Reducing our concentration in spread-based business and exiting certain distribution channels may adversely affect
reported results
We have been reducing our concentration in spread-based business and discontinued offering fixed annuities
effective January 1, 2014. We also exited the independent master brokerage agencies and structured settlement annuity
brokers distribution channels in 2013 and sold Lincoln Benefit Life Company (‘‘LBL’’) on April 1, 2014. The reduction in
sales of these products has and may continue to reduce investment portfolio levels. It may also complicate settlement of
contract benefits including forced sales of assets with unrealized capital losses, and affect goodwill impairment testing
and insurance reserves deficiency testing. We plan to outsource the administration of our annuity business to a third
party administration company in 2015 following the successful transition of the servicing of the LBL business that was
sold. If our efforts are unsuccessful, our cost structure may be less competitive.
Changes in tax laws may decrease sales and profitability of products and adversely affect our financial condition
Under current federal and state income tax law, certain products we offer, primarily life insurance, receive favorable
tax treatment. This favorable treatment may give certain of our products a competitive advantage over noninsurance
products. Congress and various state legislatures from time to time consider legislation that would reduce or eliminate
the favorable policyholder tax treatment currently applicable to life insurance.

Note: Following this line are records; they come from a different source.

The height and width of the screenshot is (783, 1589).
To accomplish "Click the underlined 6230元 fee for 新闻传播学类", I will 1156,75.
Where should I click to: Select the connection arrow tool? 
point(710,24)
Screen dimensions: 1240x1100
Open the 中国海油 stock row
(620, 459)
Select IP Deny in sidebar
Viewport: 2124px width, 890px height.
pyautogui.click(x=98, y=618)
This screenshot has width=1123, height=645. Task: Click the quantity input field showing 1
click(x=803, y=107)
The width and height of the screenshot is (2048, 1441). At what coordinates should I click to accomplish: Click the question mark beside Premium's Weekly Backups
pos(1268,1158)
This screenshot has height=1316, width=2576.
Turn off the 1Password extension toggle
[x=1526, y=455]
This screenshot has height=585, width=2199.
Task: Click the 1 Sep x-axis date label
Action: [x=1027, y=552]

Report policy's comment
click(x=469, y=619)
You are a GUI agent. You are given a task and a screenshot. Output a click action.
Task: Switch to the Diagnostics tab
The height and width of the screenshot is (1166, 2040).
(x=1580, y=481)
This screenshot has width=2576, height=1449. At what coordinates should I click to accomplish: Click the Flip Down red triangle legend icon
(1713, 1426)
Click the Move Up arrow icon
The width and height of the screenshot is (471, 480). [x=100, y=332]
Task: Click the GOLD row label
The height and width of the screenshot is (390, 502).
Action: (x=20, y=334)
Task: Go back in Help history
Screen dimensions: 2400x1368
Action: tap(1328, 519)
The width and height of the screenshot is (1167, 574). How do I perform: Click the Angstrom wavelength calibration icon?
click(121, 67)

Congress and various state legislatures
also consider proposals to reduce the taxation of certain products or investments that may compete with life insurance.
Legislation that increases the taxation on insurance products or reduces the taxation on competing products could
lessen the advantage or create a disadvantage for certain of our products making them less competitive. Such proposals,
if adopted, could have a material effect on our profitability and financial condition or ability to sell such products and
could result in the surrender of some existing contracts and policies. In addition, changes in the federal estate tax laws
could negatively affect the demand for the types of life insurance used in estate planning.
We may not be able to mitigate the capital impact associated with statutory reserving requirements, potentially
resulting in a need to increase prices, reduce sales of term or universal life products, and/or a return on equity
below original levels assumed in pricing
To support statutory reserves for certain term and universal life insurance products with secondary guarantees, we
currently utilize reinsurance and capital markets solutions for financing a portion of our statutory reserve requirements
deemed to be non-economic. As we continue to underwrite term and universal life business, we expect to have
additional financing needs to mitigate the impact of these reserve requirements. If we do not obtain additional financing
as a result of market conditions or otherwise, this could require us to increase prices, reduce our sales of term or
universal life products, and/or result in a return on equity below original levels assumed in pricing.
Dispositions and acquisitions of businesses may adversely affect our results of operations including the ability to
continue sales by Allstate exclusive agents and receive adequate compensation for transition services
We are exposed to risks associated with disposed former affiliates when continuing relationships are maintained
such as distribution rights, reinsurance of new and in-force business, transition services and other contingent liabilities.
We may be adversely impacted by declines in financial strength ratings of disposed former affiliates due to rating
agencies viewing the financial capacity of the former affiliate differently. Other compliance and operational issues may
emerge involving agents, products, pricing, servicing and claims related to the business reinsured from the former
affiliate to the Company. In addition, during a transition period when the Company may be providing transition services,
we may not be receiving adequate compensation and could be judged as not providing service as contracted. These risks
may adversely affect our results of operations.